A row of snow plows moves down I-90 in Boston. (Jesse Costa/WBUR)
A row of snow plows moves down I-90 in Boston. (Jesse Costa/WBUR)
This article is more than 9 years old.

BOSTON — The first winter storm of 2014 moved into eastern Massachusetts Thursday, bringing with it a forecast of some blizzard conditions, high winds and coastal flooding.

Meteorologist David Epstein predicts most of Greater Boston will see at least a foot of snow, with smaller accumulations on Cape Cod and the Islands and moving west across the state.

David Epstein’s snowfall projections, as of Thursday at 3 p.m. (Click to enlarge)
David Epstein’s snowfall projections, as of Thursday at 3 p.m. (Click to enlarge)

The brunt of the storm is expected to hit Thursday evening into Friday morning, when snowfall rates will likely reach 1 to 2 inches per hour. The heavy snow and gusty winds could create blizzard conditions along coastal Plymouth County and Cape Cod, making overnight travel nearly impossible along the immediate coastline.

The storm has the potential to cause minor to moderate flooding along the coast. Early Thursday, Massachusetts Emergency Management Agency spokesman Peter Judge said state officials are most concerned about high tide Thursday night and Friday afternoon.

"If you live anywhere along the coast it's something you really want to be aware of and you want to listen to your public safety officials," Judge said. "If they make any recommendations for actions for you to take, to respond very quickly."

Utilities said Thursday afternoon that the combination of high snow volume and strong winds is likely to result in some power disruptions.

State public works Commissioner David Cash said the utilities appear ready for the storm.

"But we have been very clear, and I think the utilities well understand, that it's the execution on [emergency response] plans and restoring service if and when it goes down that they need to be responsive to," Cash told WBUR.

Cold temperatures will be a serious concern throughout the storm and into the weekend, when wind chills could drop well below zero.

"We're going to have wind chills ... 10 to 20 below [Friday] morning, actual temperatures in the single digits," meteorologist Epstein said. "And Saturday morning many places will go several degrees below zero."

Gov. Deval Patrick warned of the cold conditions in a Thursday afternoon news conference.

The state Department of Transportation said about 1,500 pieces of snow clearing equipment were on the roads Thursday, and Massachusetts State Police lowered the speed limit on the entire Mass Pike to 40 miles per hour.

Patrick sent Massachusetts state workers home at 3 p.m. and encouraged private employers to send their workers home too. He also authorized the National Guard to help out if needed.

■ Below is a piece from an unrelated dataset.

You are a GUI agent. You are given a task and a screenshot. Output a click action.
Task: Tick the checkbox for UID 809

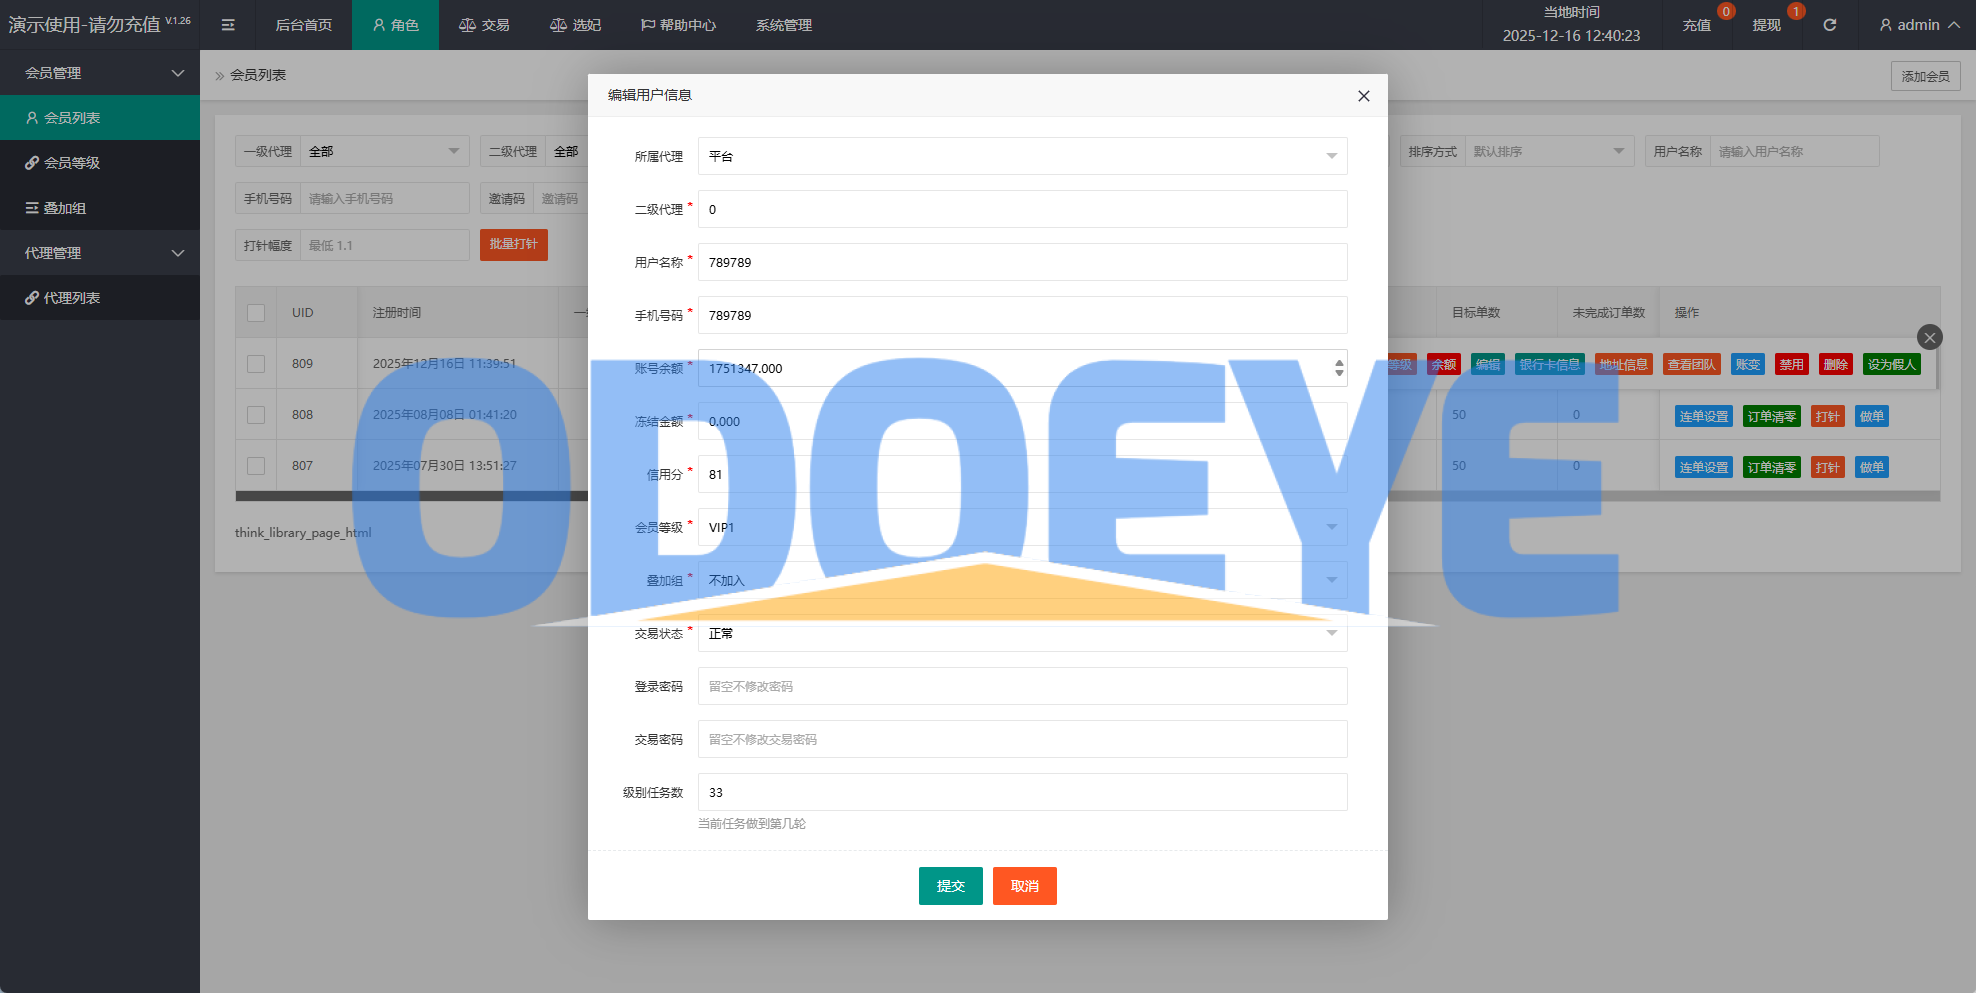coord(256,364)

Massport Aviation Director Ed Freni said Logan Airport would remain open through the storm but the last scheduled departure is expected at around 8:30 p.m. Thursday. He predicted operations would not resume until around noon Friday. Freni encouraged travelers to check with their airline before heading to the airport.

Dozens of school districts were closed Thursday, and others, including Boston, already cancelled classes for Friday. Many communities also issued snow emergency parking bans.